■ Directions
The entries below hold a line with "Norway after 1874 (193, 251)" and a line with "PRIVACY POLICY (33, 2556)". Return those lines and all that lie between them, exactly and only.

Source information START

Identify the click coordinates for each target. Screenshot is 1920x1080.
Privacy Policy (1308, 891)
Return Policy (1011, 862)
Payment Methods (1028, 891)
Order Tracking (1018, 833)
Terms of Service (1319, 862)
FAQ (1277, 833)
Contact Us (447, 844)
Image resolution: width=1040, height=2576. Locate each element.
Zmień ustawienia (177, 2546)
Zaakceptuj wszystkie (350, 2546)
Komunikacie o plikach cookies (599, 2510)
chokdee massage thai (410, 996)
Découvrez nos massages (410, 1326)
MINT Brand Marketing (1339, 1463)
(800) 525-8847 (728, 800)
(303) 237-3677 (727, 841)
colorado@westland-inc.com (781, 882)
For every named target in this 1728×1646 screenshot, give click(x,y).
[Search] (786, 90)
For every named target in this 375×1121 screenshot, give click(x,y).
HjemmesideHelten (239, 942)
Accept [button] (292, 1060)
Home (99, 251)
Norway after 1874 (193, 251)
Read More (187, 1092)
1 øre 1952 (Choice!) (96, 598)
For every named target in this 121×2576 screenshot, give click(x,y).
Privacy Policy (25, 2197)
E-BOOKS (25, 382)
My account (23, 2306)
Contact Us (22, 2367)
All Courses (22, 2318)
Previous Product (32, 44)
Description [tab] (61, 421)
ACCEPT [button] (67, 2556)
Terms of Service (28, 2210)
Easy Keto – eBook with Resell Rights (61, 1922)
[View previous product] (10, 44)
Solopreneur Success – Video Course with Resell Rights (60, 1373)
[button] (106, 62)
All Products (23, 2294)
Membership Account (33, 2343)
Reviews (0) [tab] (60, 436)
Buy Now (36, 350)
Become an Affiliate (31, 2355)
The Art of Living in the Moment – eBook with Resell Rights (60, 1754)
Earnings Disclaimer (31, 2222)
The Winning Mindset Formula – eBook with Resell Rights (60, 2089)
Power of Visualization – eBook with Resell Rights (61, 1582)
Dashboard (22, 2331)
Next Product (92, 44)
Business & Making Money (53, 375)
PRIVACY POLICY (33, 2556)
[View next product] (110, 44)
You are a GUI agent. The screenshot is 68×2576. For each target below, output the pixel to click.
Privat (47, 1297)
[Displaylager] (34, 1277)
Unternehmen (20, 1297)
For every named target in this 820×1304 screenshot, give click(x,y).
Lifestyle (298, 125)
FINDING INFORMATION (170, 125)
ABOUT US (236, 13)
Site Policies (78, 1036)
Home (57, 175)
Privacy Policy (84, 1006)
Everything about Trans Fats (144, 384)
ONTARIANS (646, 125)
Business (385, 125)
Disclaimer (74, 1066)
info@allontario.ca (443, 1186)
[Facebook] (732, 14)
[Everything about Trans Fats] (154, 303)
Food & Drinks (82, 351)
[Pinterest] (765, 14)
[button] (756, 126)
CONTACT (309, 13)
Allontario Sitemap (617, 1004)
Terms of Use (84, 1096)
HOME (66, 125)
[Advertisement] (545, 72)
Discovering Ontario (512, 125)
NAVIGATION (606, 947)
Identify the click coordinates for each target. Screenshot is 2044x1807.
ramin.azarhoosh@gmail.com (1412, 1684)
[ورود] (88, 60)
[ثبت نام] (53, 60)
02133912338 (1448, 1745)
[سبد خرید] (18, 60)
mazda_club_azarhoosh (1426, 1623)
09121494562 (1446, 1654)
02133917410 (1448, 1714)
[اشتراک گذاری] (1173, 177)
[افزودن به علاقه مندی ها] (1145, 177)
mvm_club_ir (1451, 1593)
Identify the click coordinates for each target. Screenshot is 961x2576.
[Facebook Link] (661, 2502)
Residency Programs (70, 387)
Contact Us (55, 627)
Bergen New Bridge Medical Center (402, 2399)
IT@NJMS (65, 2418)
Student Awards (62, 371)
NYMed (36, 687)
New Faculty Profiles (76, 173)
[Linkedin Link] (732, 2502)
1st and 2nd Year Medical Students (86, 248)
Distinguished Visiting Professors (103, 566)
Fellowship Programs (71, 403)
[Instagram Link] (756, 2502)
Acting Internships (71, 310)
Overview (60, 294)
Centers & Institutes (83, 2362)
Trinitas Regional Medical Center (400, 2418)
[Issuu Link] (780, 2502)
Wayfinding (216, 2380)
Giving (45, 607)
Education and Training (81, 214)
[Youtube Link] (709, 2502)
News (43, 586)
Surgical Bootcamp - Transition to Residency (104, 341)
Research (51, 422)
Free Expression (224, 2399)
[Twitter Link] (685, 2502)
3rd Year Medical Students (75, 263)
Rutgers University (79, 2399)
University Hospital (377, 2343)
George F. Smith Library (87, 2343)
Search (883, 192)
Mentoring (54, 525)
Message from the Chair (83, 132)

Source information END

■ Written response
Norway after 1874 (193, 251)
Read More (187, 1092)
1 øre 1952 (Choice!) (96, 598)
For every named target in this 121×2576 screenshot, give click(x,y).
Privacy Policy (25, 2197)
E-BOOKS (25, 382)
My account (23, 2306)
Contact Us (22, 2367)
All Courses (22, 2318)
Previous Product (32, 44)
Description [tab] (61, 421)
ACCEPT [button] (67, 2556)
Terms of Service (28, 2210)
Easy Keto – eBook with Resell Rights (61, 1922)
[View previous product] (10, 44)
Solopreneur Success – Video Course with Resell Rights (60, 1373)
[button] (106, 62)
All Products (23, 2294)
Membership Account (33, 2343)
Reviews (0) [tab] (60, 436)
Buy Now (36, 350)
Become an Affiliate (31, 2355)
The Art of Living in the Moment – eBook with Resell Rights (60, 1754)
Earnings Disclaimer (31, 2222)
The Winning Mindset Formula – eBook with Resell Rights (60, 2089)
Power of Visualization – eBook with Resell Rights (61, 1582)
Dashboard (22, 2331)
Next Product (92, 44)
Business & Making Money (53, 375)
PRIVACY POLICY (33, 2556)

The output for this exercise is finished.